*GOAL OF THE EXERCISE:*
Scale the data in the part that opens with the line containing "Click the 'MICA/B' label in panel 3" and closes with the line containing "pos(674,167)", both ends included. Reproduce every line, requests too, multiplying each coordinate in the answers by 0.4 and rounding to whole numbers with halves rounded up, and leave all figures in the requests unchanged.

———

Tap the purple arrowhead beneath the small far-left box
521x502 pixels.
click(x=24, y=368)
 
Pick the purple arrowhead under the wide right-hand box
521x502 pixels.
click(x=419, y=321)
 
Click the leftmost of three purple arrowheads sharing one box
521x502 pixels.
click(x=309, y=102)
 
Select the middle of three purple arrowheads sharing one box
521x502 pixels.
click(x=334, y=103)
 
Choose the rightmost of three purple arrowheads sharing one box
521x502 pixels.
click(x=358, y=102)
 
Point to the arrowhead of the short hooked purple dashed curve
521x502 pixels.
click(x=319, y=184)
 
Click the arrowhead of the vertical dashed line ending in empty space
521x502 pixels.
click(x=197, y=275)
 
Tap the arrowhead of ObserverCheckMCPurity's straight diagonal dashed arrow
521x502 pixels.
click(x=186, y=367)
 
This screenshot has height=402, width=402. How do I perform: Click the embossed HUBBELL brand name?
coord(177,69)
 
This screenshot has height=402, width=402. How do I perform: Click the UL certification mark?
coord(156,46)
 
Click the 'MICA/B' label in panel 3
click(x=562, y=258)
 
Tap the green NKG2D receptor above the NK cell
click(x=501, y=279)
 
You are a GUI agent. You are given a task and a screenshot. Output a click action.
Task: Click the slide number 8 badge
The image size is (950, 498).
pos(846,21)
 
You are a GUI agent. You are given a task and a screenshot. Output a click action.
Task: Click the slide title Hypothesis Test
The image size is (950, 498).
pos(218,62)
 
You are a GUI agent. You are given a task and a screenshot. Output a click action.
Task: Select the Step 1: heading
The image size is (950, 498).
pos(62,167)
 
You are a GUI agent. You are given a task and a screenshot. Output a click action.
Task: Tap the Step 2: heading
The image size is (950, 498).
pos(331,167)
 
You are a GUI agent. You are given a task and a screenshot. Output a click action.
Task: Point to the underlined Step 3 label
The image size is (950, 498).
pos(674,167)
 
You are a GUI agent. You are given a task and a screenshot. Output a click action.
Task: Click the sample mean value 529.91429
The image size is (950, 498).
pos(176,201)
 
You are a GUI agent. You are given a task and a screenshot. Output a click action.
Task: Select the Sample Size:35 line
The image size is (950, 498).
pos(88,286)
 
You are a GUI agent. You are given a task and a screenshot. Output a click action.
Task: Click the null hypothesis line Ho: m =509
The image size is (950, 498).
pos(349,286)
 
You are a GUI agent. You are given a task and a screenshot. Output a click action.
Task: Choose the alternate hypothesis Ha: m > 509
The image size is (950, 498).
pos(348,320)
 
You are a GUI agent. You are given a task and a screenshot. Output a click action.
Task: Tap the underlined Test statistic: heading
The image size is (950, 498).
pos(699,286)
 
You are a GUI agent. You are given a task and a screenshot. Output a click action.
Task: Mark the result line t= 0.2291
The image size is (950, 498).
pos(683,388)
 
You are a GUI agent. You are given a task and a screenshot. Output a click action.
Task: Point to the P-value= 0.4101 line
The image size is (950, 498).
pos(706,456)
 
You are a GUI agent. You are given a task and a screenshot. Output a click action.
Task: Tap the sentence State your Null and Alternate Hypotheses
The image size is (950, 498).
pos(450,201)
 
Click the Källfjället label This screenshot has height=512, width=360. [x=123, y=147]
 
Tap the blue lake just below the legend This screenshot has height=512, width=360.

———

*THE ANSWER:*
Click the 'MICA/B' label in panel 3
click(x=225, y=103)
 
Tap the green NKG2D receptor above the NK cell
click(x=200, y=112)
 
You are a GUI agent. You are given a task and a screenshot. Output a click action.
Task: Click the slide number 8 badge
The image size is (950, 498).
pos(338,8)
 
You are a GUI agent. You are given a task and a screenshot. Output a click action.
Task: Click the slide title Hypothesis Test
The image size is (950, 498).
pos(87,25)
 
You are a GUI agent. You are given a task and a screenshot. Output a click action.
Task: Select the Step 1: heading
The image size is (950, 498).
pos(25,67)
 
You are a GUI agent. You are given a task and a screenshot. Output a click action.
Task: Tap the Step 2: heading
The image size is (950, 498).
pos(132,67)
 
You are a GUI agent. You are given a task and a screenshot. Output a click action.
Task: Point to the underlined Step 3 label
The image size is (950, 498).
pos(270,67)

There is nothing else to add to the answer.